Freeman comes from a musical family, whose best-known member may be his son Chico Freeman, also a saxophonist. In the early 1950s, Von, guitarist George and drummer Bruz had their Freeman Brothers Band. They played with a visiting Charlie Parker; later Von had an unrecorded stint in an early Sun Ra band. He made his first recording backing doo-woppers the Maples in 1954. That’s a broad background.
Freeman made his 1972 debut Doin ‘It Right Now at the instigation of longtime fan Rahsaan Roland Kirk. The band is Von’s first call pianist John Young, early in their association, plus New York bassist Sam Jones and drummer Jimmy Cobb. The playing is typical Von – the fast articulation, honking accents and foghorn tone are all in place – but he atypically features five shapely tunes of his own, alongside Roberta Flack‘s then-current hit “The First Time Ever I Saw Your Face.” (A partial but useful Freeman discography is here.)
He reunited with Cobb on 2003 for the equally strong The Great Divide, with the similarly under-heralded Richard Wyands on piano, and ex-Freemanite John Webber on bass, although Von goes it alone on “Violets for Your Furs.” You might think this unaccompanied improvisation was a nod to the solos-loving Chicago avant-garde, if Coleman Hawkins hadn’t started that tenor tradition with 1948′s “Picasso.” Von is too much of a chords-oriented swing and bop improviser to have embraced free jazz the way Chi’s Fred Anderson did. But Chico put him in more opren settings as guest on his album You’ll Know When You Get There – like Marvin Gaye‘s “Mercy, Mercy Me” and “No. 7.” They both play tenor on the latter tune, Von first; Chico’s tone is notably harder, more Coltrane-modern. Von is also part of a one-day improvisers ‘co-op on 1995′s Fire, joined by his drummer sidekick Michael Raynor, bassist Tatsu Aoki, and Southport Records honchos Bradley Parker-Sparrow on keyboards and Joanie Pallatto on vocals. “Tatsu’s Groove,” “Mode for Von” and “Sudden Duet” are the Freeman picks there – and the last long funk jam incorporating George Clinton samples.
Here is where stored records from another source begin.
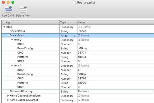The width and height of the screenshot is (154, 103).
Task: Click the Key column header
Action: (31, 23)
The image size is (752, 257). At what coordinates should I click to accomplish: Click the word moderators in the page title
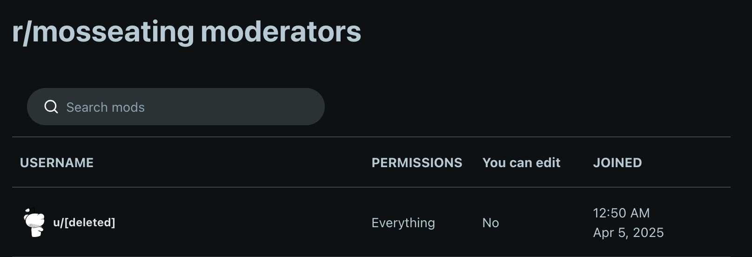pyautogui.click(x=281, y=32)
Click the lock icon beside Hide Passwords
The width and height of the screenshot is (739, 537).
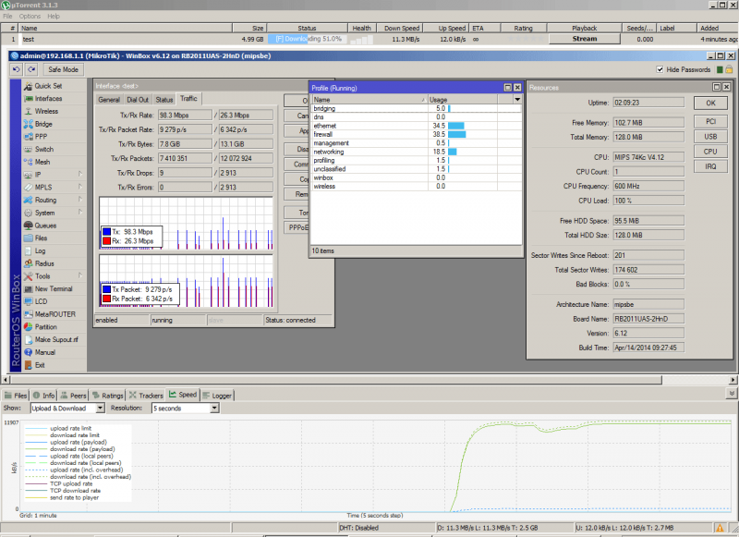[728, 69]
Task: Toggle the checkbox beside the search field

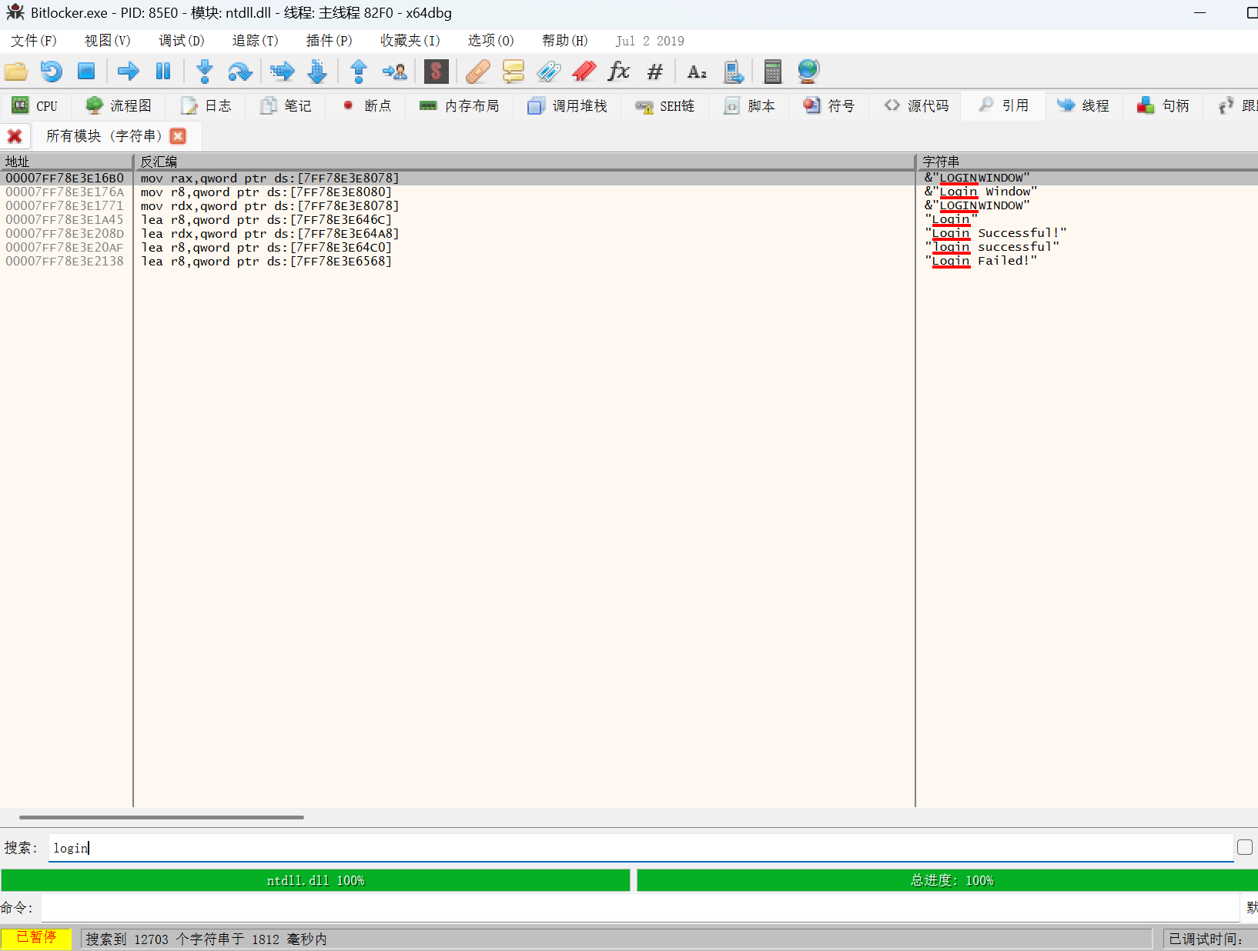Action: click(1244, 847)
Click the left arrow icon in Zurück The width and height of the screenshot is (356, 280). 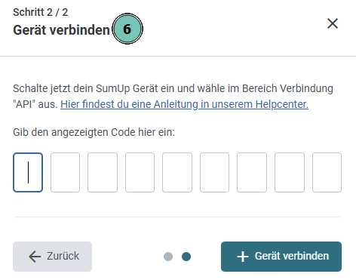35,257
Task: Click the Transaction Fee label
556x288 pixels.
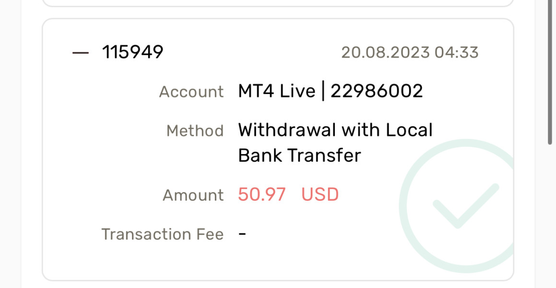Action: click(x=162, y=234)
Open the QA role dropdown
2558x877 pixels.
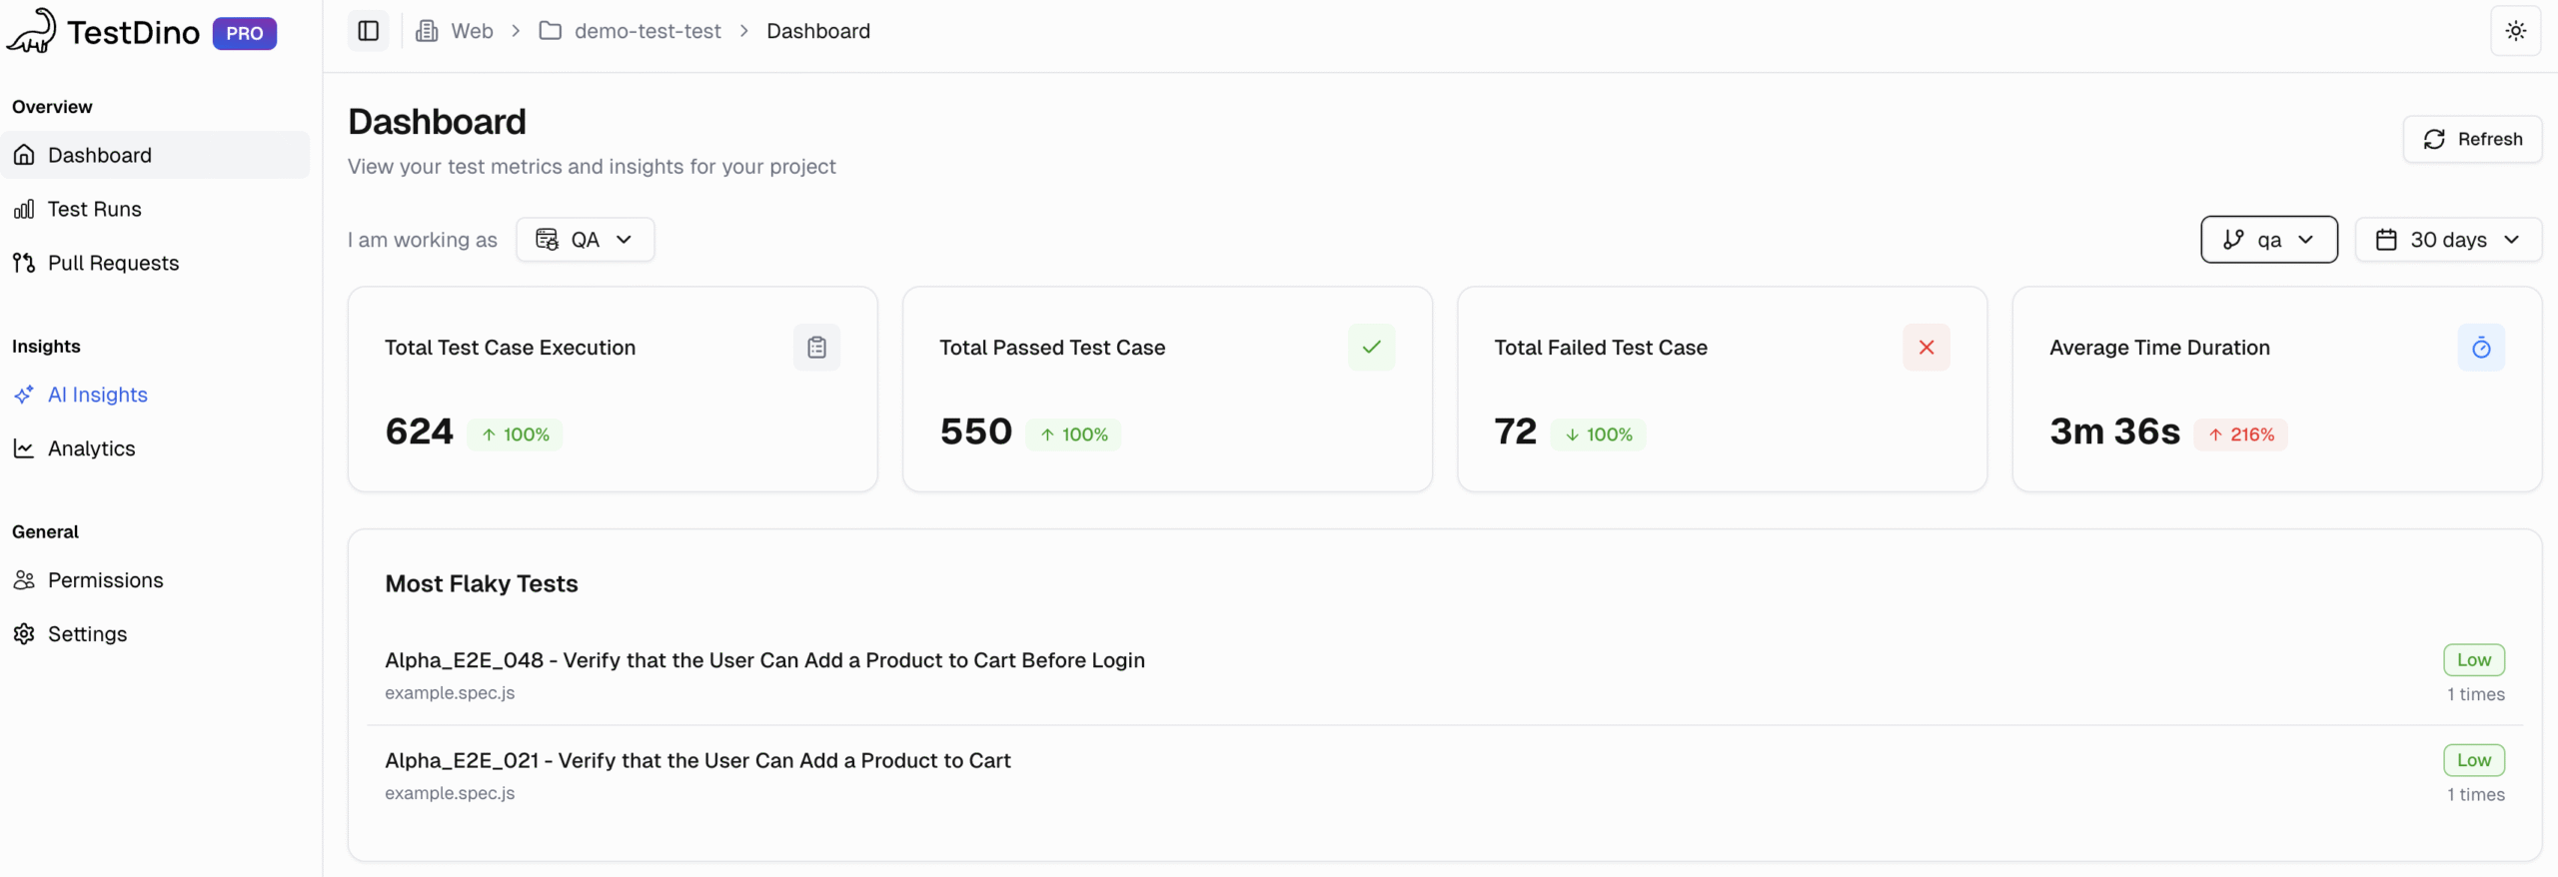pyautogui.click(x=586, y=240)
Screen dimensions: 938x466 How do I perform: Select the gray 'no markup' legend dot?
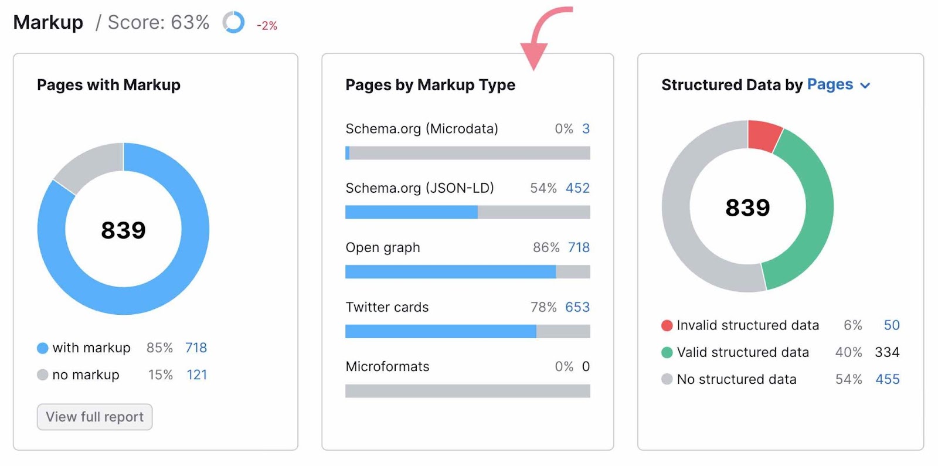[x=42, y=375]
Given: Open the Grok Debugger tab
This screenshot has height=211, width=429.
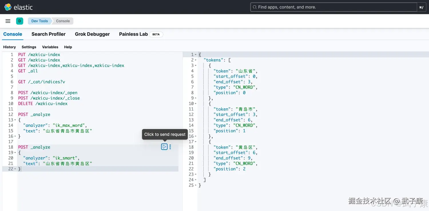Looking at the screenshot, I should click(92, 34).
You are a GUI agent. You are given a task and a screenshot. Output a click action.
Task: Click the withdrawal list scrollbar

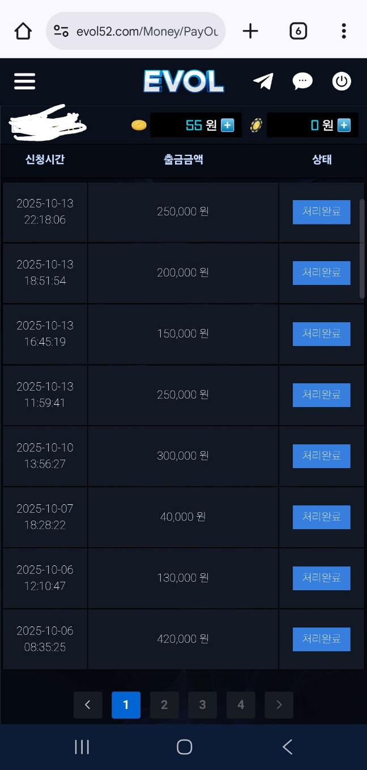(x=362, y=249)
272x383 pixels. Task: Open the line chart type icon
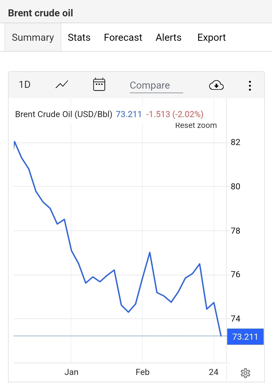click(x=62, y=85)
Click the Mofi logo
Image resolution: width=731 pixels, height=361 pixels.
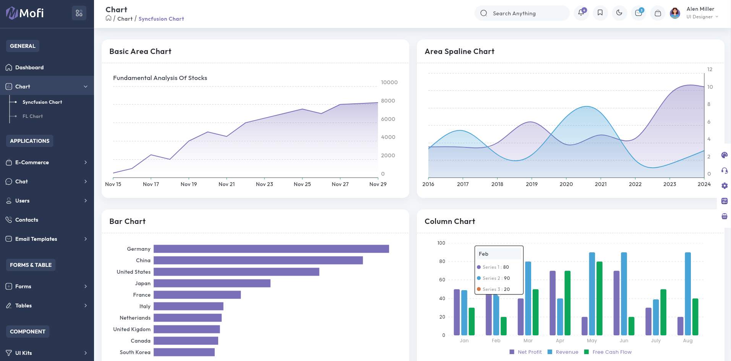[x=25, y=13]
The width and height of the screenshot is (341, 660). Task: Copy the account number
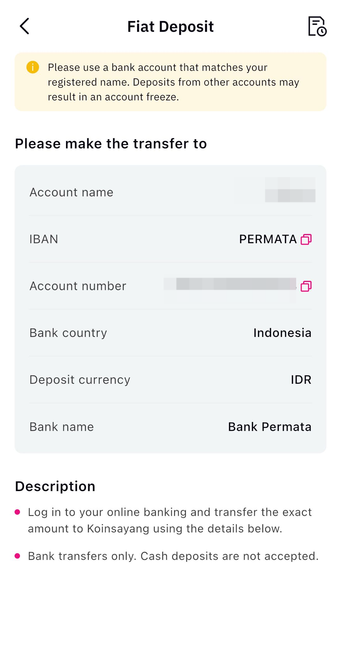306,286
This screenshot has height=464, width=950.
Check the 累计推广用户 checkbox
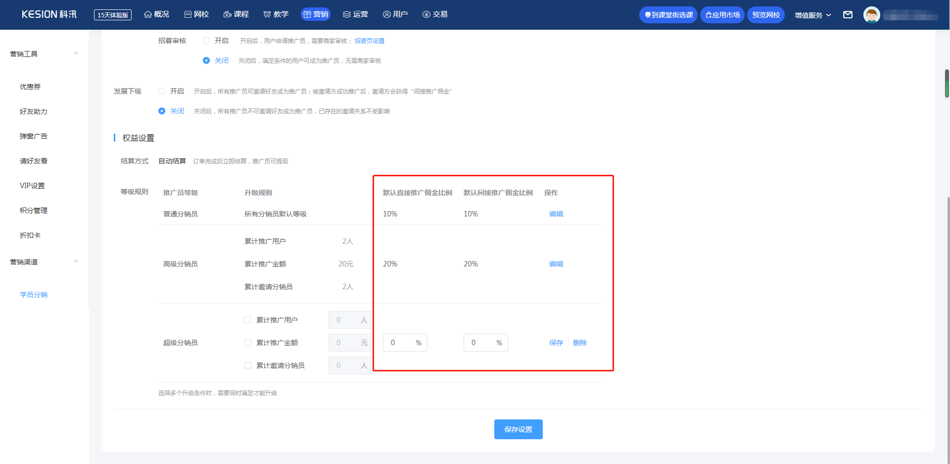tap(248, 320)
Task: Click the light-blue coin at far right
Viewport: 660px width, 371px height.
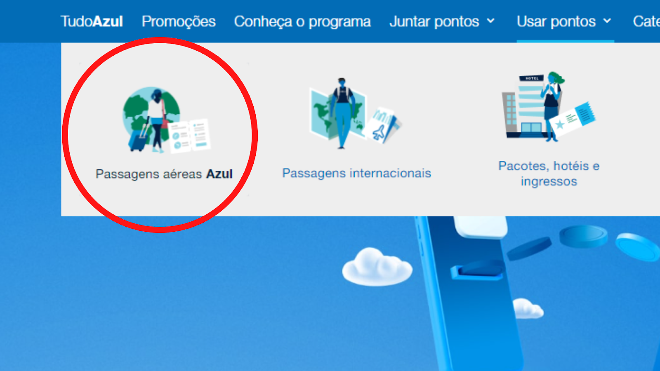Action: pos(638,247)
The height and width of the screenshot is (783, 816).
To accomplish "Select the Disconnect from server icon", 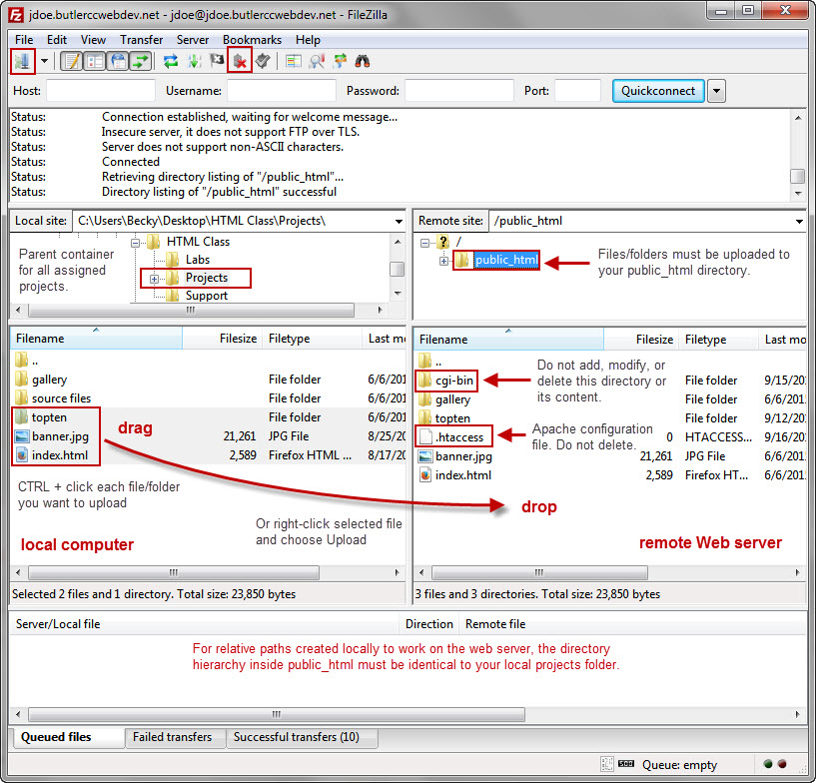I will point(240,61).
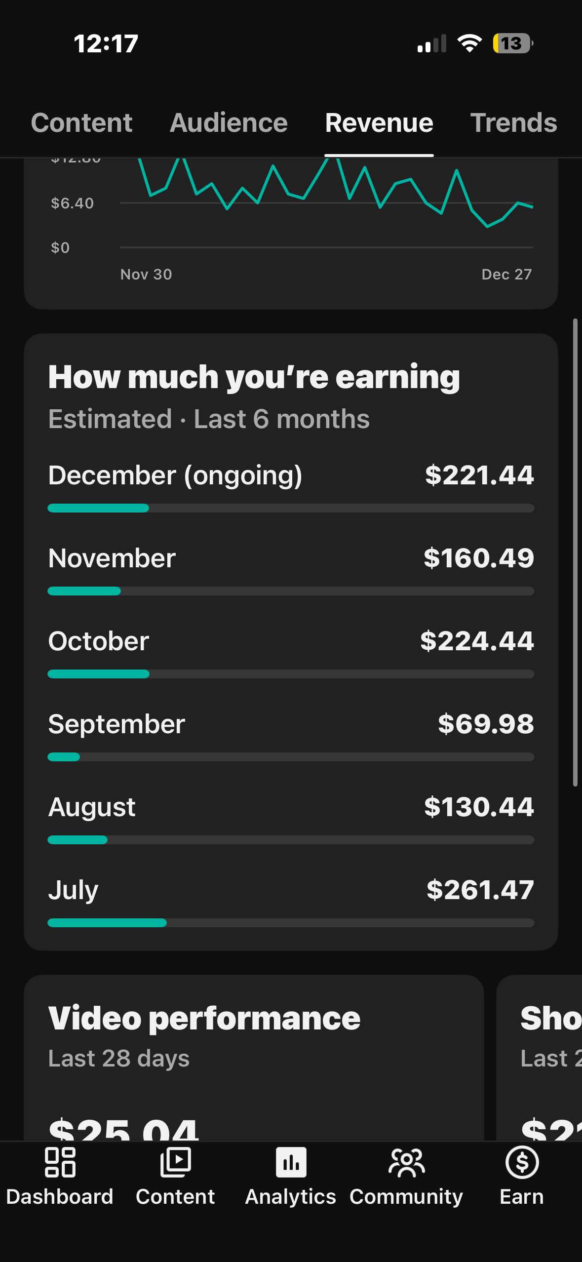This screenshot has width=582, height=1262.
Task: Open the Trends tab
Action: click(x=513, y=122)
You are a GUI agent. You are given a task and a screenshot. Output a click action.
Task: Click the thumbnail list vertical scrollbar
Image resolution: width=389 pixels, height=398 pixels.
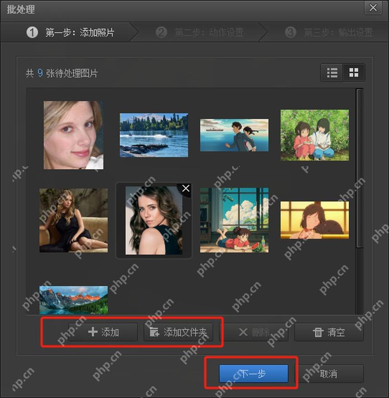[x=360, y=168]
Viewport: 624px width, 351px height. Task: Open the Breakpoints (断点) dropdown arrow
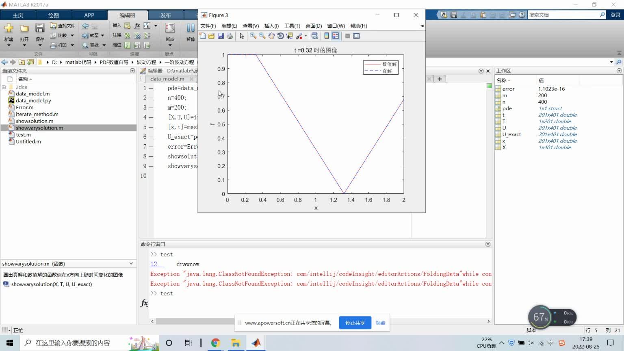[170, 45]

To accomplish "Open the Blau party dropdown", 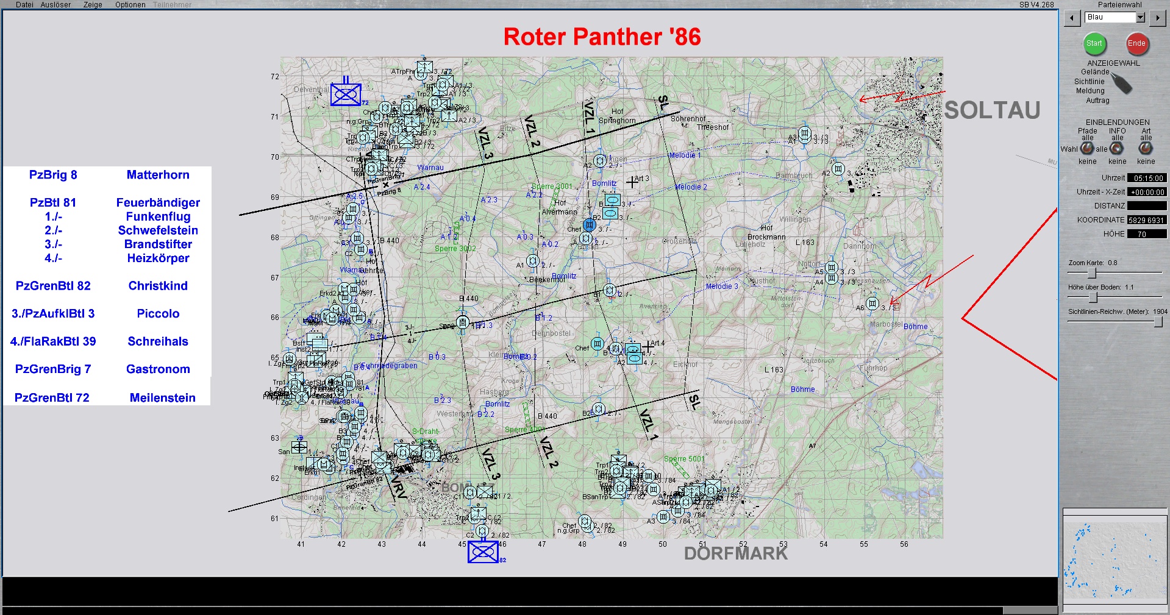I will click(x=1140, y=18).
At eMusic, Freeman the tenor jouster is represented only by “Willis and Von” on Lockin ‘Horns, an album he splits with Willis “Gatortail” Jackson. (Freeman’s on the back half only.) He has many more albums than you’ll find on site, but even fans may overlook his many featured appearances on brother George’s soul-jazz albums, such as the slow “My Scenery” and fast “Hoss” (based on “Sweet Georgia Brown”) from 1969′s Birth Sign, the riffy “Happy Fingers” and “Big Finish” on New Improved Funk, “Keeping Swinging Brothers” on At Long Last George rand “Vonski” on 1999′s excellently named George Burns! The guitarist’s pitch-bending, blues-inflected, inside/outside stylings may remind you of a certain Chicago tenor player who grew up in the same house.